» Task to complete:
Answer these three questions using the extract on NVIDIA's Multi-Instance GPU feature:
1. Which two GPUs does the extract give as examples of the Ampere micro-architecture?
2. Into how many slices can the compute resources be divided?
3. According to the extract, how do MIG hardware instances appear to Slurm?

» Selected extract:

▶

Substantial research has attempted to improve the above (e.g. [3, 5, 12]). NVIDIA has also introduced features into its GPU hardwaresoftware stack to address cost and utilization issues, including Hyper-Q and its Multi-Process Service (MPS) [6]. MPS allows kernels from independent processes to run simultaneously on the device. Though effective for applications where the kernels' resource requirements and interactions are carefully tuned (e.g. for MPI applications), it offers no resource guarantees and in the worst case can lead to out-of-memory (OOM) errors. Recently, a fully automated, safe solution to schedule independent processes to boost throughput and utilization leveraging MPS was proposed in [2].

NVIDIA's new Multi-Instance GPU (MIG) [7] feature is a hardwarelevel partitioning option that is present on GPUs based on its latest Ampere micro-architecture, such as A30 and A100. These GPUs are intended for data center workloads. Because each MIG partition (also called an "instance") has its own dedicated compute, memory, and memory bandwidth resources, users can run multiple jobs in parallel with guaranteed quality of service (QoS) and fault and security related isolation.

MIG supports several predefined options for slicing the compute and memory resources of the device. An A100 with 40GB of memory can be subdivided into 5GB, 10GB, or 20GB partitions. Besides all 40GB, other sizes are not permitted. The compute resources can be divided into 7 slices. They cannot be combined in arbitrary ways, though. For example, 7 partitions of 1/7 are permitted; a 2/7 + 2/7 + 3/7 partitioning is permitted; but a 3/7 + 3/7 + 1/7partitioning is not permitted. Thus, the options for partitioning with MIG are not endless, but in practice they provide a much-needed hardware-level partitioning option for industrial-scale workloads that have a fault/security isolation need in a co-execution multitenant environment such as a data-center.

Though MIG solves the problem of isolation, it does not solve (nor propose to solve) the problem of how to efficiently place jobs on the device. This responsibility falls to the scheduler or workload manager. Slurm [14] is a state-of-the-art workload manager that has already integrated MIG support into its command-line options and configuration files and is one of the most widely used schedulers across many execution environments. To Slurm, the MIG hardware instances simply appear as additional GPUs in a multi-GPU deployment. Users pass the memory requirements of their kernels to Slurm via command line, and this allows Slurm to assign a user job to a partition with sufficient memory.

◀

» Data lines:

▶

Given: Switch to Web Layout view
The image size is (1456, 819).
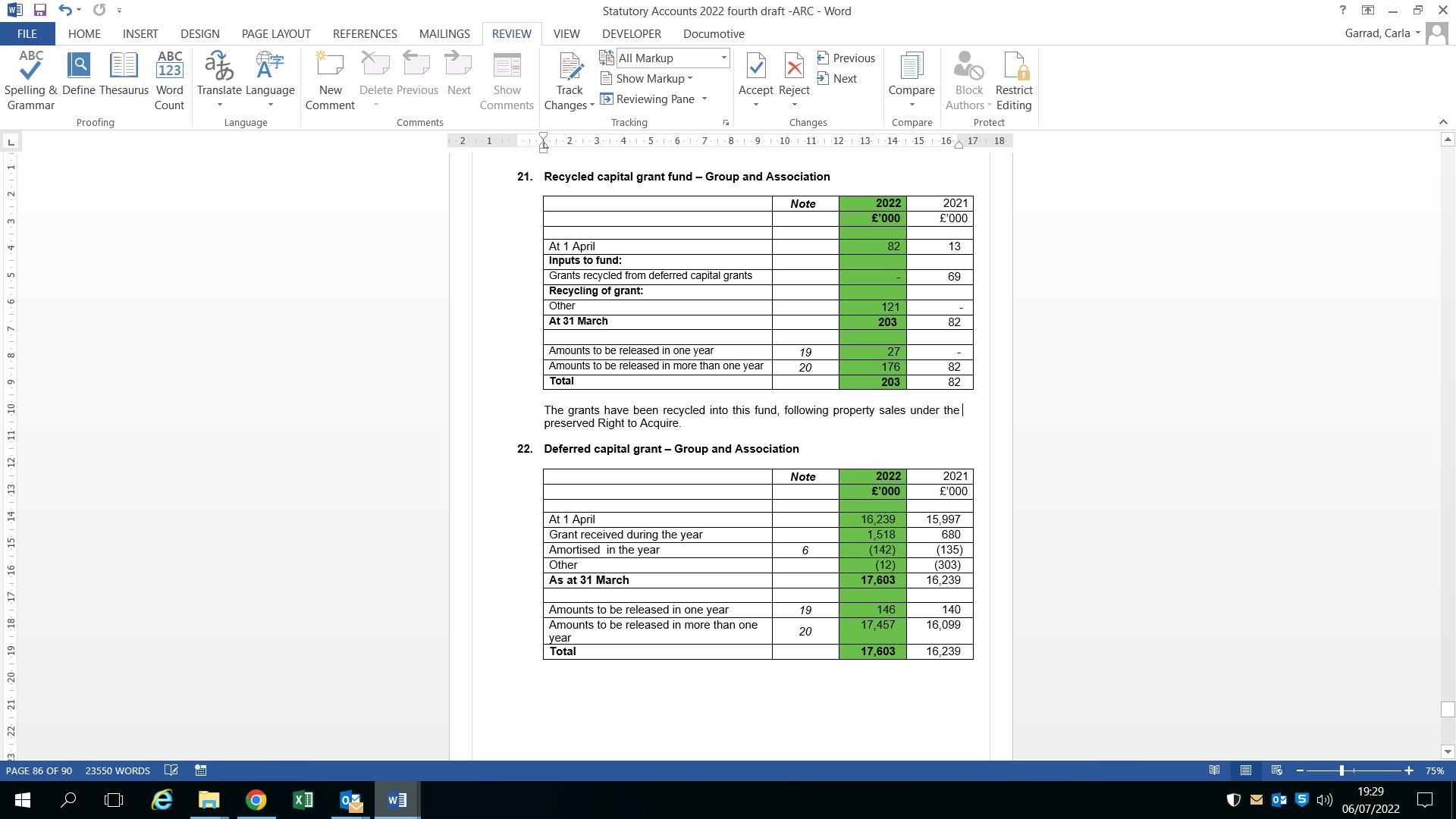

◀

» Complete answer:
1. The A30 and the A100.
2. Seven slices.
3. As additional GPUs in a multi-GPU deployment.